[[ Material for this exercise, beginning ]]

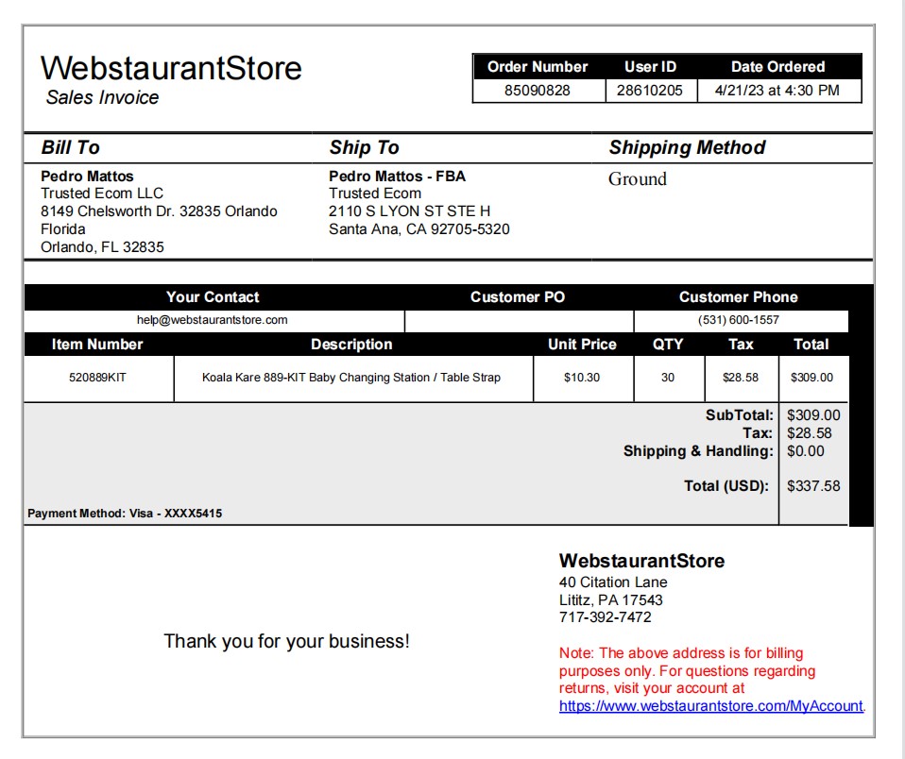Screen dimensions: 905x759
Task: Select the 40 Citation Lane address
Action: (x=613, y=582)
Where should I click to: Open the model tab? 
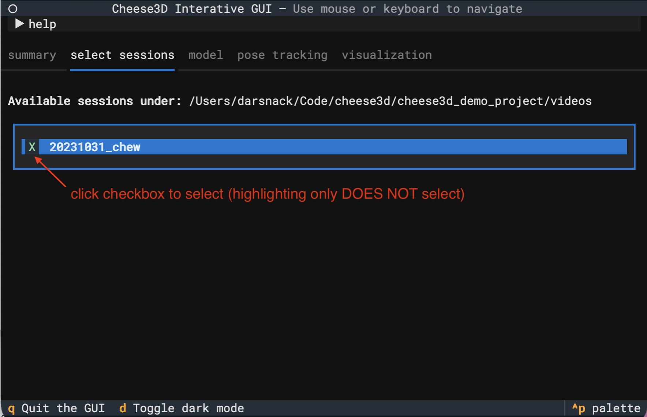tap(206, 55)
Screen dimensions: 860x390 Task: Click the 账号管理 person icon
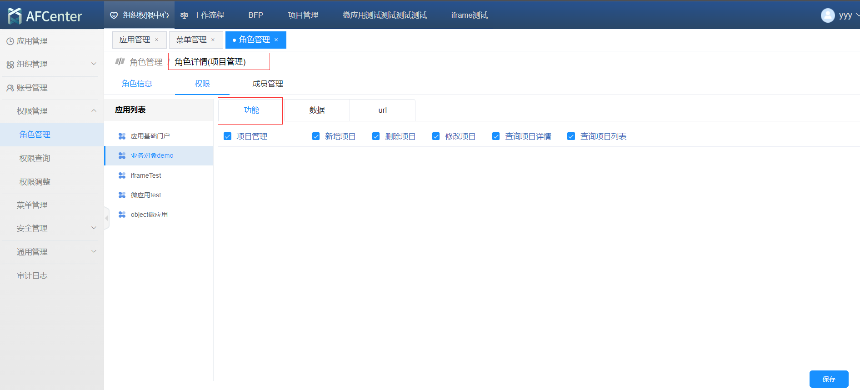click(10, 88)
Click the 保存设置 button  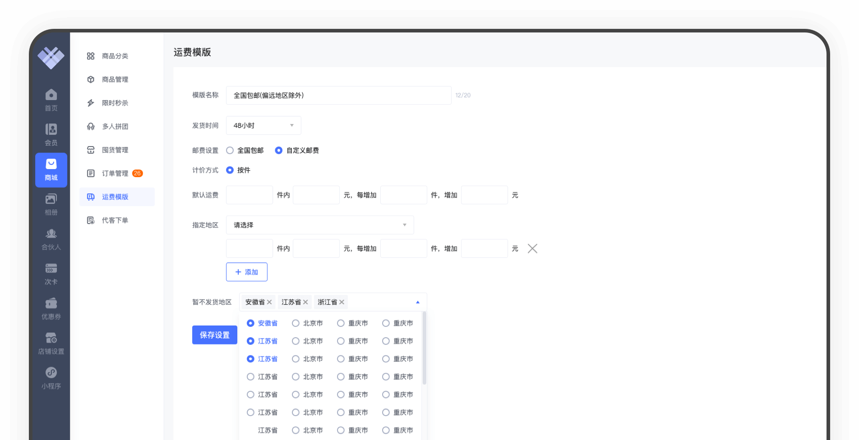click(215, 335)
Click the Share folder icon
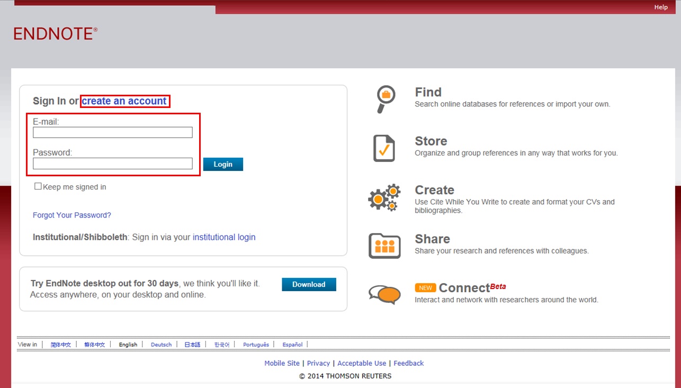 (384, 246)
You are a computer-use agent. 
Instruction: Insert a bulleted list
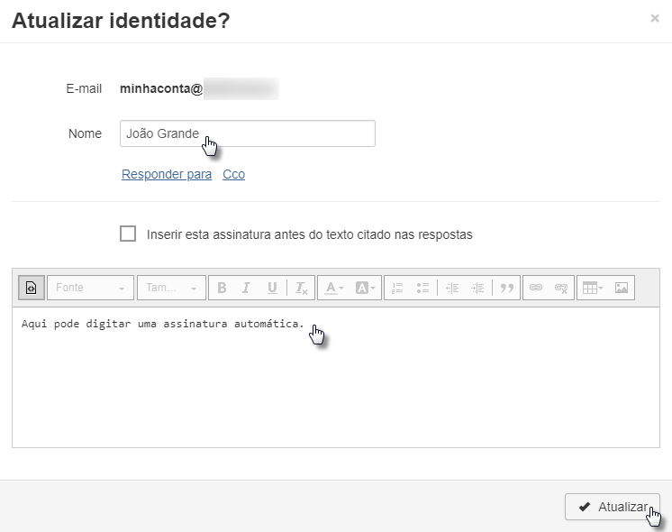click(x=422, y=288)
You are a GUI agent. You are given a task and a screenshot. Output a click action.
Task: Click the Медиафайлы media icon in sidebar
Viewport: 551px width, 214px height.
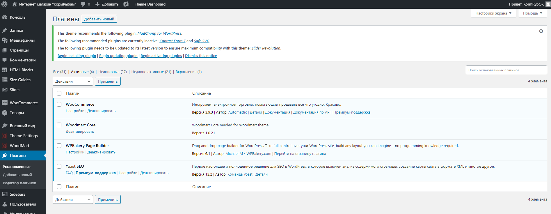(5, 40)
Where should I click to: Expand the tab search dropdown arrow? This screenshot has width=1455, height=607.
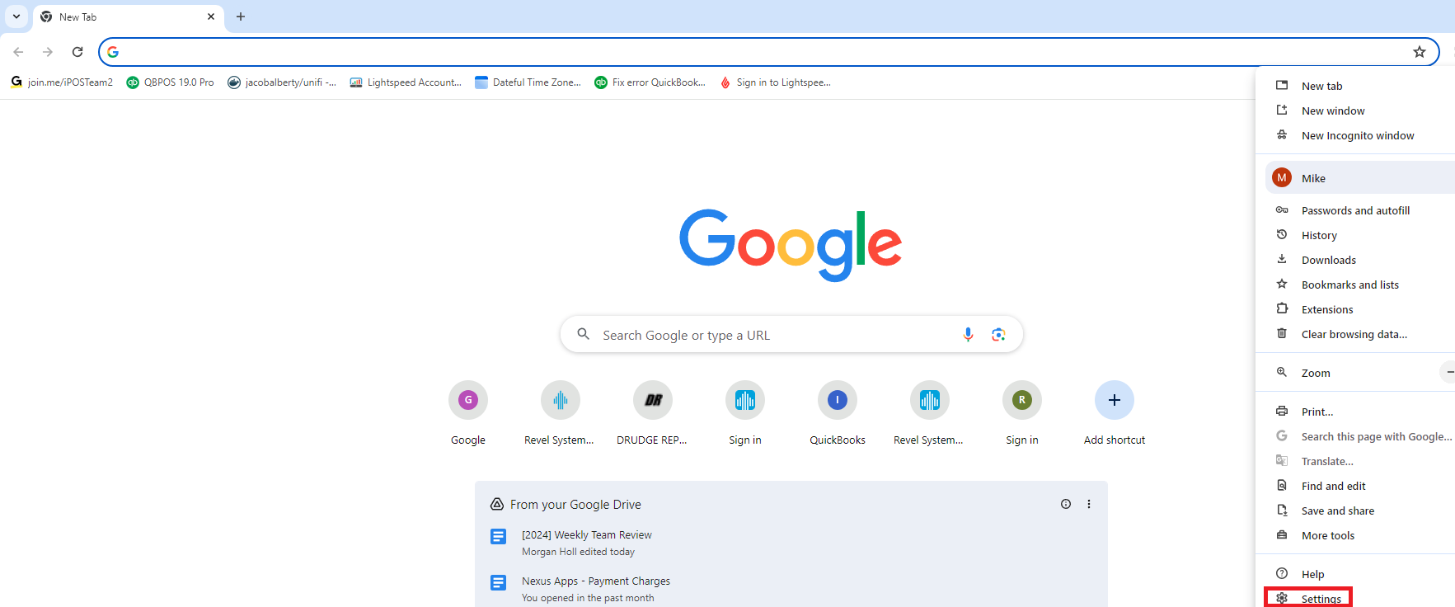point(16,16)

[[ Material for this exercise, end ]]

What this task involves: Could you copy exactly, and with no pictures, the lines above from the one containing "Where should I click to: Expand" through the last line, both included?

Output for this exercise:
Where should I click to: Expand the tab search dropdown arrow? This screenshot has width=1455, height=607.
point(16,16)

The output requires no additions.